Thursday, December 21, 2017

I Survived Treasure Mountain

Eighteen strong, sweating and hiking with fifty pound packs,
Three weeks deep in mid-summer, carrying our worlds on our backs,
When the red bearded man appeared in snow shoes over the pass,
G.I. Joe man Outback, waving his arms and pointing back towards the ridge.

Like beer foam, the clouds spilled over into the three-quarter basin,
And the mountain storm brewed, roiling rapidly in our direction.
We dropped our gear while he shouted us into the gully;
Scattered fetal teenagers, we thought we were going to die.

Separated from the group, and huddled on my foam pad,
Like a Muslim on a mountainside, praying in the wrong direction,
I pulled the steel rims from my face and tucked them under me.
I could hear the others at a distance, every one terrified.

Heavy, grey, billowing monsters, greedily swallowed up the sun.
When the lightning struck between us, I could feel its heat.
The hairs stood erect on my forearms.
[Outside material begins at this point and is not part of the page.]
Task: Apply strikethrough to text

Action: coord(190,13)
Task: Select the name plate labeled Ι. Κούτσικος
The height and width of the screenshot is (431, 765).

Thunder growled, and hail fell from the sky,
Like golf balls, relentlessly pelting my spine, that day on Treasure Mountain.

Up where the marmots live, they eat your socks if you leave them out,
And there is no help for miles, where the ice persists thick into July -

Then like a snap it was over, and for the others hypothermic shock set in,
But I couldn't feel it; Aged seventeen and flying high on adrenaline.

Fifteen people split and climbed inside two, three person tents,
Boys and girls in underwear huddled together for body heat,
While I collected the gear, and the three adults boiled water.
Everything would be alright, they responsibly repeated to my peers.

An hour later everyone was dressed, packed, and hiking up to base camp.
We would talk by the campfire, laughing as if it were any other repast,
As if every one of us hadn't just seen our lives flash before our eyes.
That night we tried to sleep, up there on Treasure Mountain.

Adrenaline still coursing through my veins, I tossed and turned all night.
The next morning we trained for ice climbing, but my stomach wasn't right.
That evening found me trowel-handed often, between shivers and shakes.
On the third day, finally coming down from my high, I knew I couldn't climb.

So while I cuddled in my Thinsulate, the others examined the horizontal ice sheet.
Sun beat down on its pale face like a spiteful child in judgment of those softening crystals.
Clearly no pick ax or crampon would hold fast, that final day on Treasure Mountain.
They returned to find me, trembling and feverish at over thirteen thousand feet.

Our window was closed. We struck the camp and I searched my soul,
Scrapping for the willpower to hike back down into the reassuring arms of civilization.
The very burden of existence; my pack felt heavy as lead, and my legs were tired as eternity.
My eyes trained on my feet, while my mind boiled inside a blistering flesh cauldron of fire.

This time, there was no leprechaun spotted at the end of a Rocky Mountain rainbow,
No cavern of riches guarded by a ferocious, slumbering, fire-breathing dragon,
No ancient, mislaid prospectors cache, nor long forgotten bandits stash.
Our map led us on that journey, to an entirely different vein of reward.

Now with that day a memory, through faded decades, tell me how you think I'll cave.
For I am standing now, having once been brought low up on that high ground,
Where the marmots ate my socks, and I felt the heat of lightning. You must realize,  
When the sum purpose of life was breathing, I survived Treasure Mountain.